Realclimate Nov 2004 Figure 1

Figure 1 below, http://www.realclimate.org/index.php?p=9 (Nov. 22, 2004), and the two tables are all taken from realclimate, illustrating the application of the supposed Preisendorfer-type calculation. (The original section from Preisendorfer is re-typed here for reference.) The blue and red lines show the simulation results (using AR1 models of the AD1400 North American network) under MBH98 and centered PC calculations respectively; the red and blue points show actual results from the MBH98 and centered PC methods respectively. Preisendorfer's Rule N selects PC series as long as the actual eigenvalue exceeds the simulation. For the MBH98 method, 3 eigenvalues are clearly separated under Rule N and perhaps 7 in a centered calculation. This result is strangely described by Mann et al as follows:

" In the former case, 2 (or perhaps 3) eigenvalues are distinct from the noise eigenvalue continuum. In the latter case, 5 (or perhaps 6) eigenvalues are distinct from the noise eigenvalue continuum.

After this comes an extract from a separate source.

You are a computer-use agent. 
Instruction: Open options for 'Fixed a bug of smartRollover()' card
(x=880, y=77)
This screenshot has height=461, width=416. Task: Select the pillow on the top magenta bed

It seems obvious that the selection of 2 (rather than 3) eigenvalues in MBH98 cannot be directly justified on this diagram without appeal to some still unstated method.

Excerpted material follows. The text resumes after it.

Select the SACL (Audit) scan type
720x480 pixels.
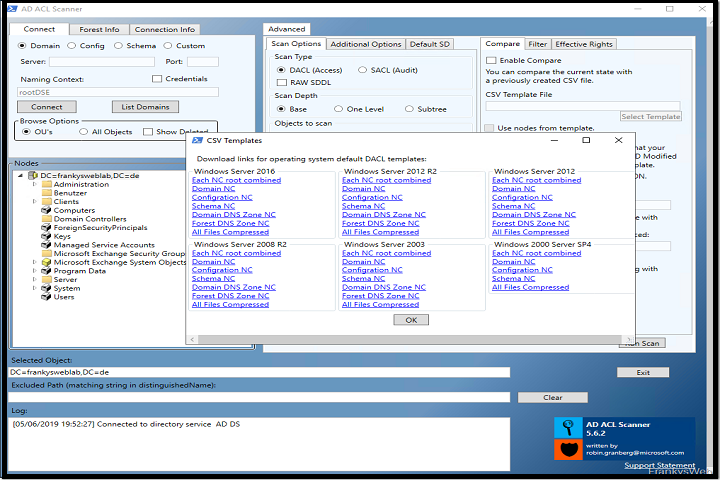click(350, 70)
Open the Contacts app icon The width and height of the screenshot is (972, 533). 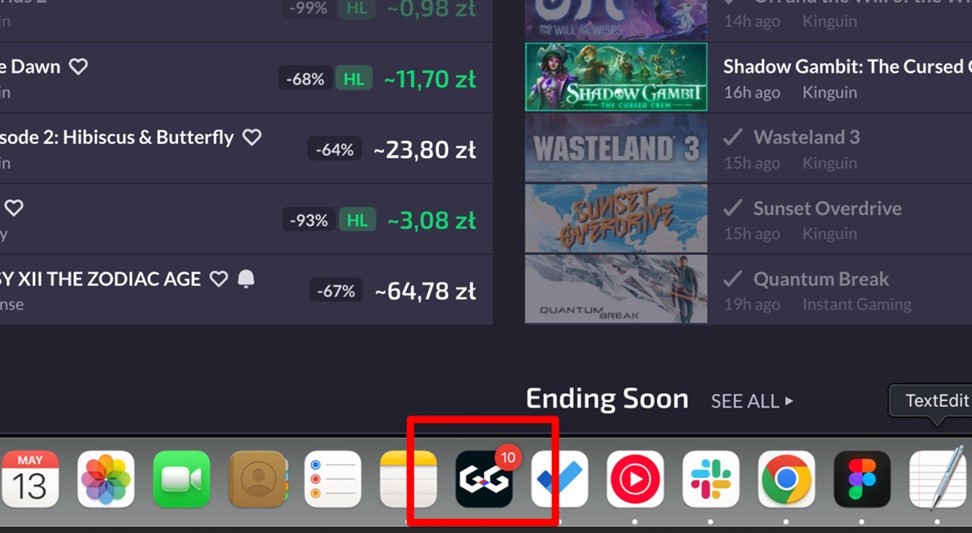[257, 479]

Eigen #	% Variance	Cum % Variance
1	0.3818	0.3818
2	0.0976	0.4795
3	0.0491	0.5286
4	0.0354	0.564
Table 1 (from realclimate - MBH98 method. Bold -retained PCs

Eigen #	% Variance	Cum % Variance
1	0.1946	0.1946
2	0.0905	0.2851
3	0.0783	0.3634
4	0.0663	0.4297
5	0.0549	0.4846
6	0.0373	0.5219
Table 2, from realclimate - centered "MM" method. bold - retained PCs

FIGURE 1. "Comparison of eigenvalue spectrum resulting from a Principal Components Analysis (PCA) of the 70 North American ITRDB data used by Mann et al (1998) back to AD 1400 based on Mann et al (1998) centering/normalization convention (blue circles) and MM centering/normalization convention (red crosses). Shown also is the null distribution based on Monte Carlo simulations with 70 independent red noise series of the same length and same lag-one autocorrelation structure as the actual ITRDB data using the respective centering and normalization conventions (blue curve for MBH98 convention, red curve for MM convention). In the former case, 2 (or perhaps 3) eigenvalues are distinct from the noise eigenvalue continuum. In the latter case, 5 (or perhaps 6) eigenvalues are distinct from the noise eigenvalue continuum." Original legend from: Mann, http://www.realclimate.org/index.php?p=9

Replication of Realclimate Nov 22, 2004 Figure 1

Figure 2 below shows my replication of the above calculations. The left panel repeats realclimate Nov 22, 2004 Figure 1 (as above), while the right panel shows my emulation, using the script here. The salient features of the methods are obviously captured.

FIGURE 2. AD1400 North American network - Preisendorfer-type calculations Left panel: Mann et al. [realclimate]. Points - NOAMER netowrk; lines - simulations. Blue - MBH98 decentered; red - centered. Right panel: Emulation of calculation in left panel.

TESTING OTHER NETWORK/TIMESTEP COMBINATIONS

MBH98 has 6 networks with erratic changes of PC retention by timestep, yielding a total of 17 network/timestep combinations, all of which are examined below,

Stahle/OK

MBH98 only used one network/directory combination here, retaining three PCs. The observed retention is inconsistent with Rule N. The PC3 is insignificant under Rule N, but is retained anyway. There is little difference between MBH98 (blue) and centered (red) results - presumably because Stahle pre-whitens site chronologies.